Hepatitis A Virus Infection in Cynomolgus Monkeys Confounds the Safety Evaluation of a Drug Candidate

Abstract

In a 3-month toxicity study in cynomolgus monkeys at a European contract laboratory, animals were infected with HAV, initially resulting in hepatic injury being incorrectly attributed to the test compound. Elevated serum ALT/AST/GLDH (5- to 10-fold) were noted in individual animals from all groups including controls, with no apparent dose, exposure, or time-related relationship. Liver histopathology revealed minimal to slight inflammatory cell accumulation in periportal zones of most animals, and minimal to slight hepatocyte degeneration/necrosis in 10/42 animals from all groups. As these findings were more pronounced in 6 drug-treated animals, including 2/6 in the low dose group, the draft report concluded: "treatment-related hepatotoxicity at all dose levels precluded determination of a NOAEL." However, the unusual pattern of hepatotoxicity suggested a factor other than drug exposure might have caused the hepatic effects. Therefore, snap-frozen liver samples were tested for hepatitis viruses using a PCR method. Tests for hepatitis B, C, and E virus were negative; however, 20/42 samples were positive for hepatitis A virus (HAV). Infection was strongly associated with increased serum ALT/GLDH, and/or hepatocyte degeneration/necrosis. Re-evaluation of the study in light of these data concluded that the hepatic injury was not drug-related. A subsequent 6-month toxicology study in HAV-vaccinated cynomolgus monkeys confirmed the absence of hepatotoxicity. Identification of HAV infection supported progression of the drug candidate into later clinical trials. Although rarely investigated, subclinical HAV infection has occasionally been reported in laboratory primates, including those used for toxicology studies and it may be more prevalent than the literature indicates.
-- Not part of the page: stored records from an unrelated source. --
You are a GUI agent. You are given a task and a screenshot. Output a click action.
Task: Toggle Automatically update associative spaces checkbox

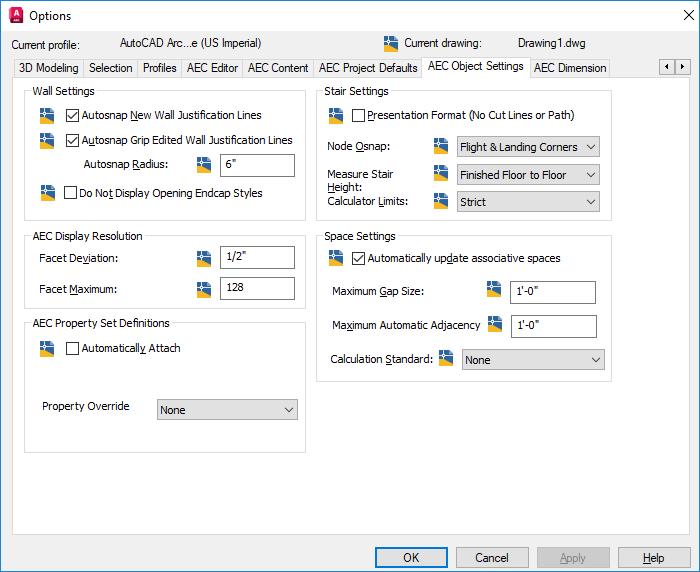coord(359,258)
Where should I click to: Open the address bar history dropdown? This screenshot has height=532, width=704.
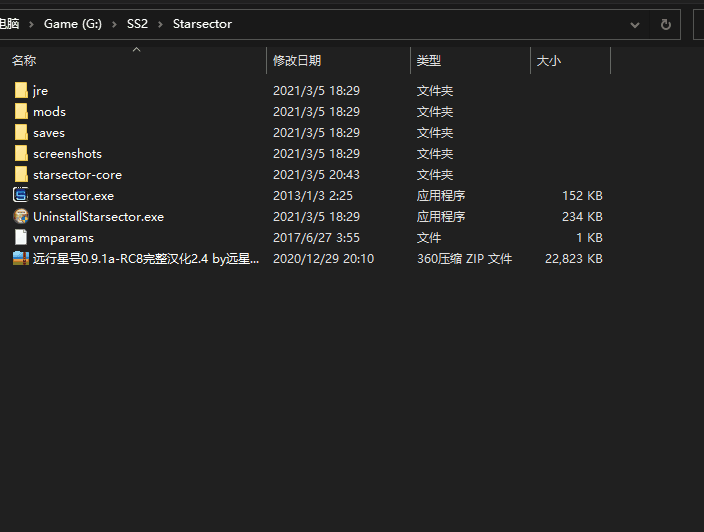(x=635, y=24)
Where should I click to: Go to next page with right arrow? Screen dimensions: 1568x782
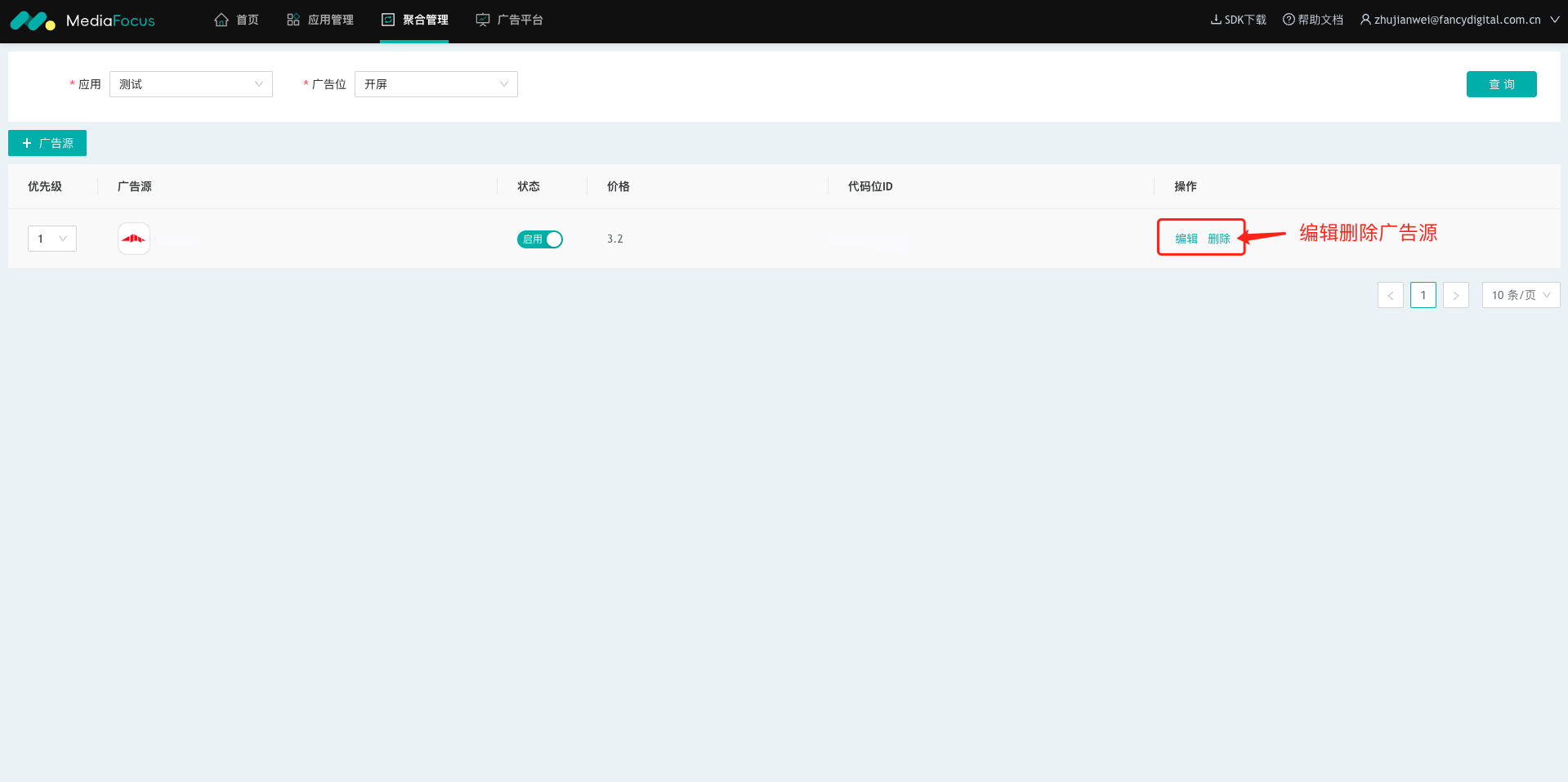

Keywords: cynomolgus monkey; drug development; hepatic pathology; hepatitis A virus; hepatotoxicity; non-human primate; safety evaluation; toxicology.

Figure 1.

(A) Individual female animals showed variable increases in serum GLDH activities during 13 weeks of treatment. The dotted line represents the upper 97.5^th percentile value (59 U/L) in 460 control animals from 2012-2018. (B) Individual male serum ALT activities showed a single control animal (M01) with a persistently high enzyme activity level throughout the study and a single animal in Group 4 (200 mg/kg - M12) which had a markedly increased enzyme activity only following a 4-week treatment-free recovery period. The dotted line represents the upper 97.5^th percentile value (92.5 U/L) in 64 control animals from 2013-2014.

Figure 2.

Hepatic histopathology (A) shows focal, predominantly periportal, mononuclear cell inflammatory infiltrates 1.5× magnification. Higher magnification (B = 5× magnification; C = 10× magnification) shows increased numbers of mononuclear cells in hepatic sinusoids (B and C) with pigment accumulation in an occasional hepatocyte or Kupffer Cell ((D) black arrow; 20× magnification). Animal M12 carriage return (200 mg/kg) following a 4-week off-treatment recovery period.

Figure 3.

Serum ALT activities in female animals, showed unusually variable activity levels in control animals and, in two low dose (50 mg/kg) individuals, a significant increase at the end of the study. The dotted line represents the upper 97.5^th percentile value (160 U/L) in 532 control animals from 2012-2018.

Figure 4.

Serum ALT and GLDH profiles for males and females, respectively, for control and all 4-dose groups at 10 different time points during a 6-month toxicology study in cynomolgus monkeys. The 2-enzyme activity levels shown (ALT and GLDH) were chosen as the most sensitive indicators of hepatic impairment in the earlier 3-month toxicology study. Plots are mean +/− SD: PD = Predose. D = Day.